:: DESCRIPTION OF THE TASK ::
Without any pictures, retype exactly the lines from the one with "Task: Open the ConfigurationManager tab icon" through the final line of the records.

━━━

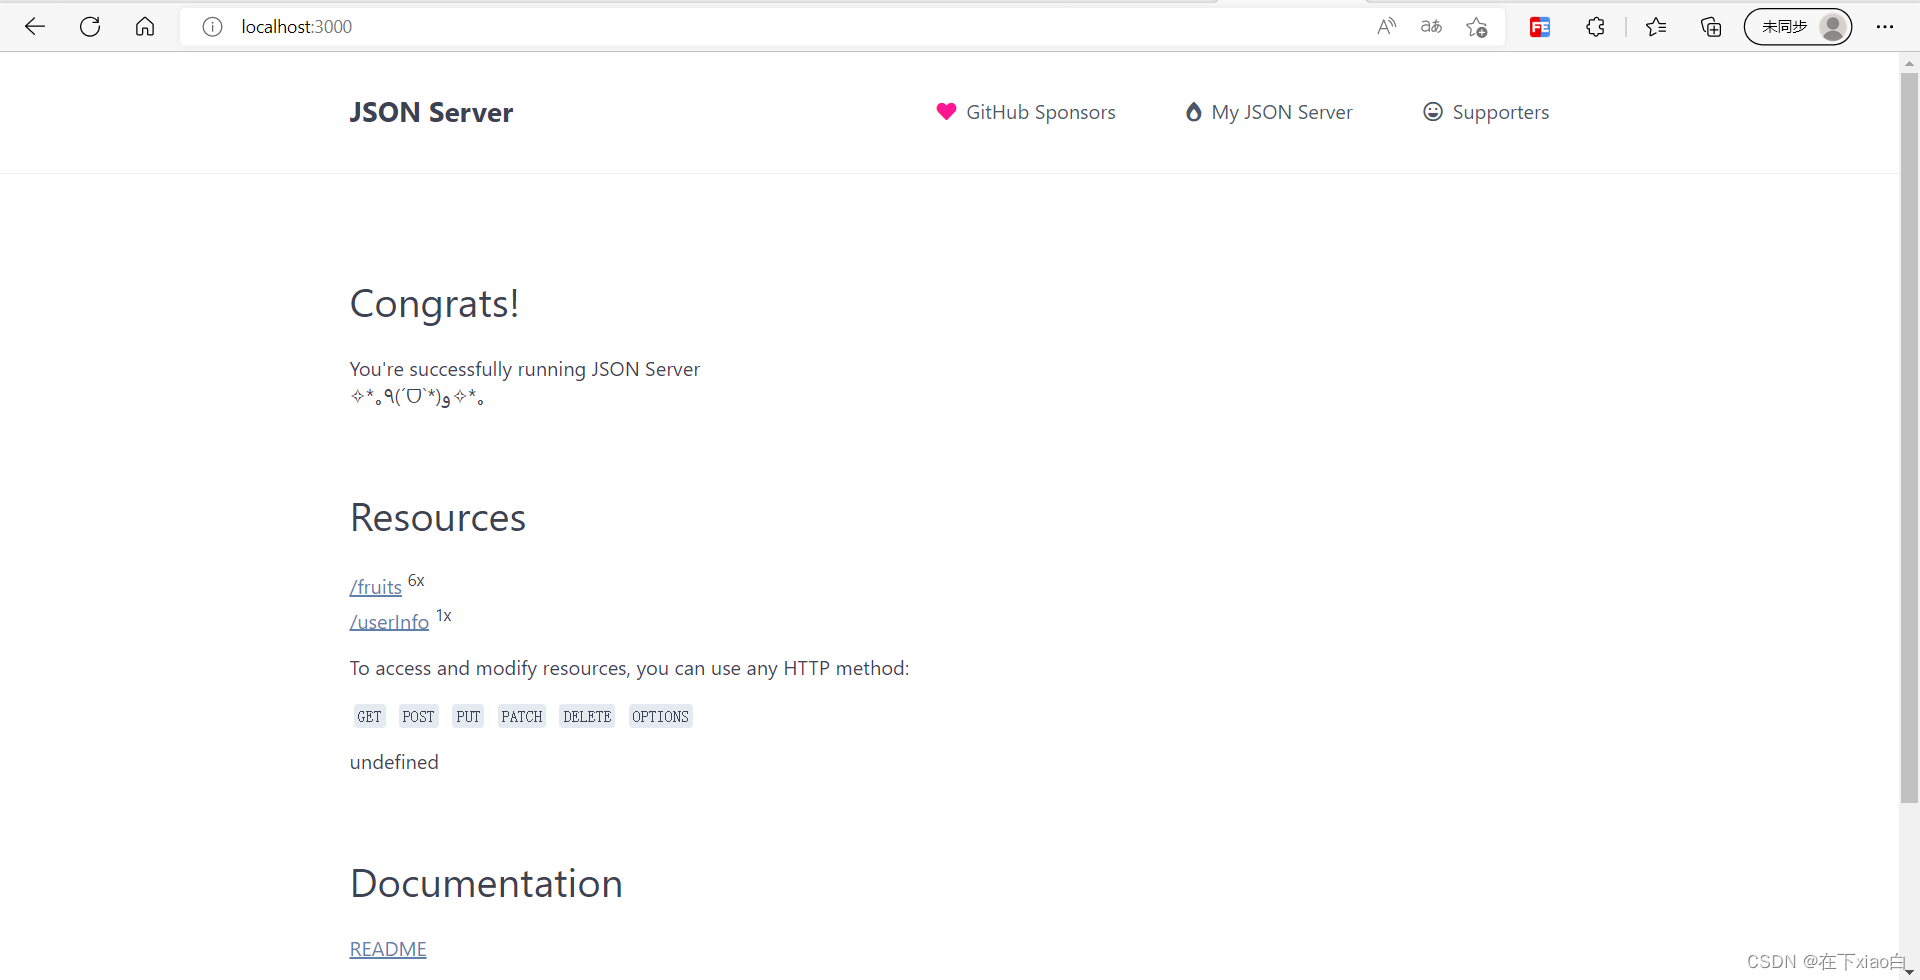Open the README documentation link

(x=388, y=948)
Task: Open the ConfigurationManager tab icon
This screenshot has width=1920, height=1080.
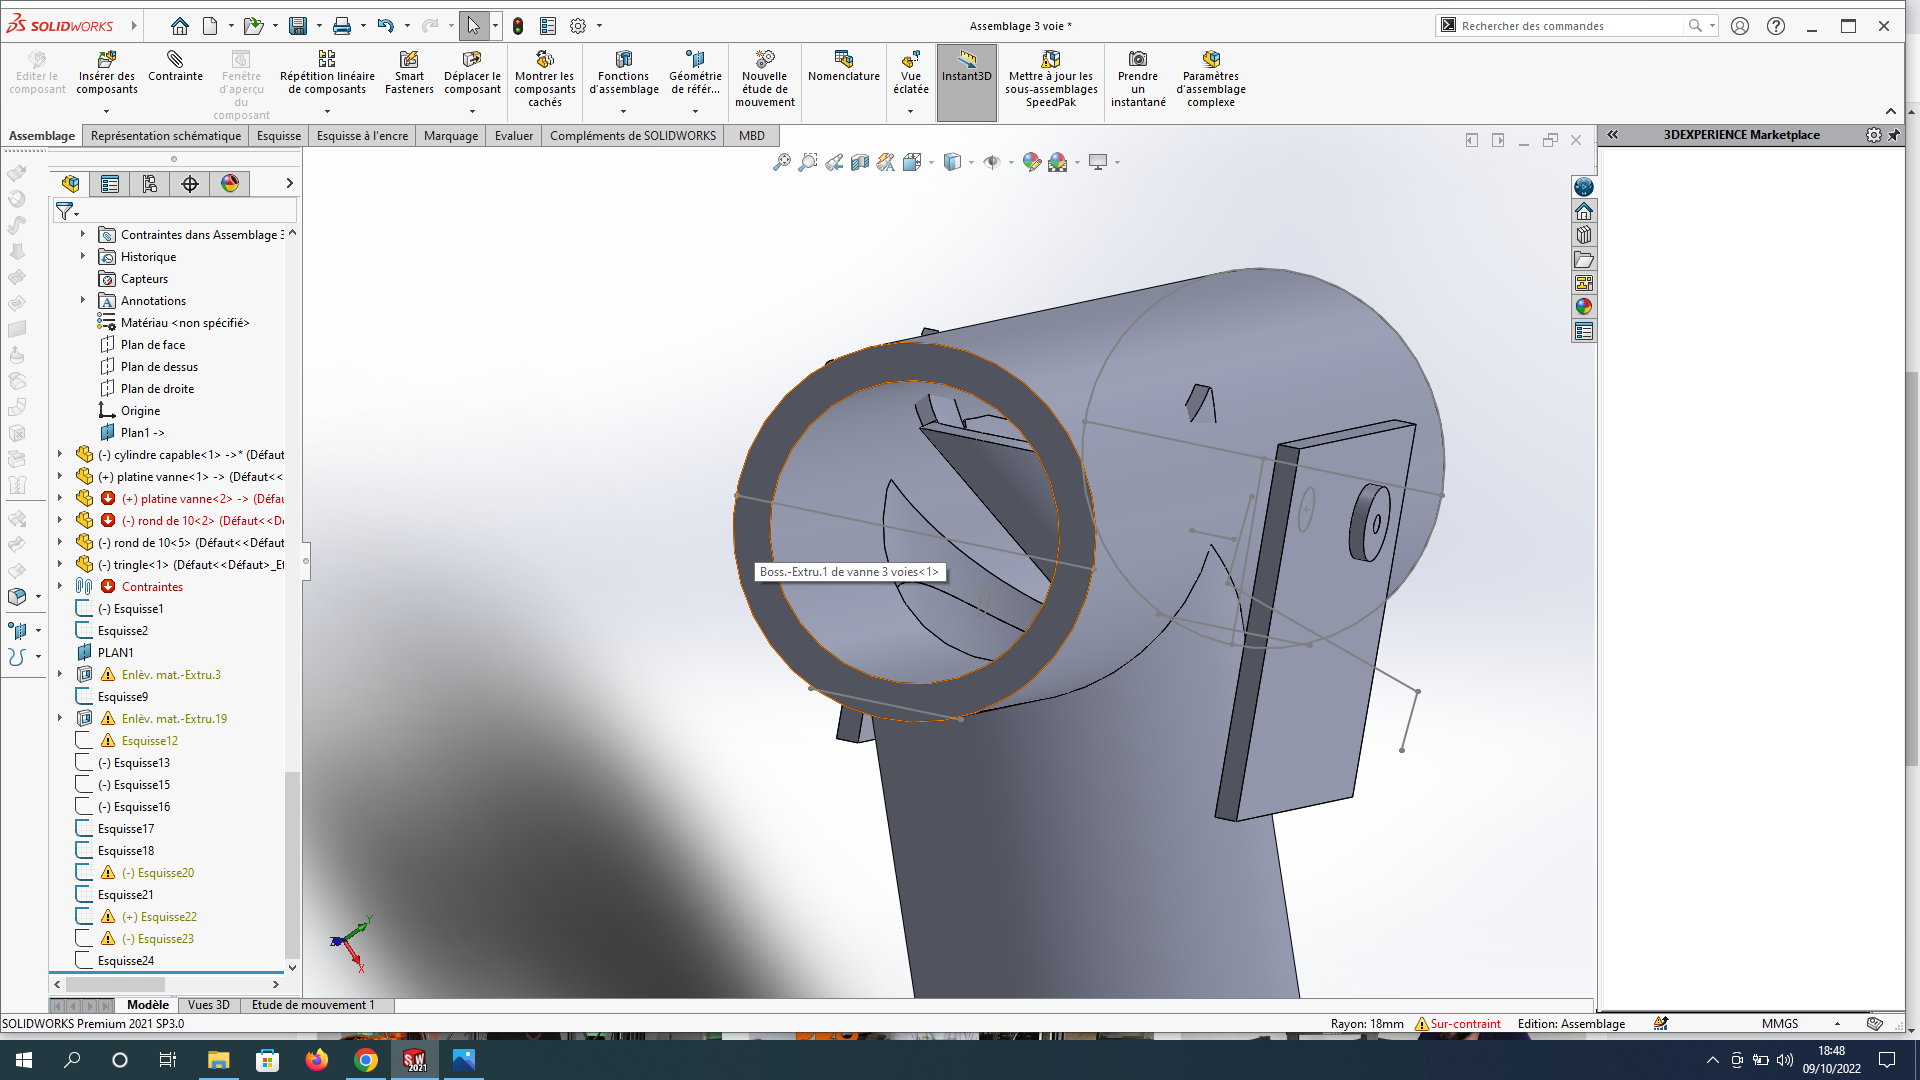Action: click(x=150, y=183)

━━━

:: ANSWER TO THIS EXERCISE ::
Task: Open the ConfigurationManager tab icon
This screenshot has width=1920, height=1080.
Action: click(x=150, y=183)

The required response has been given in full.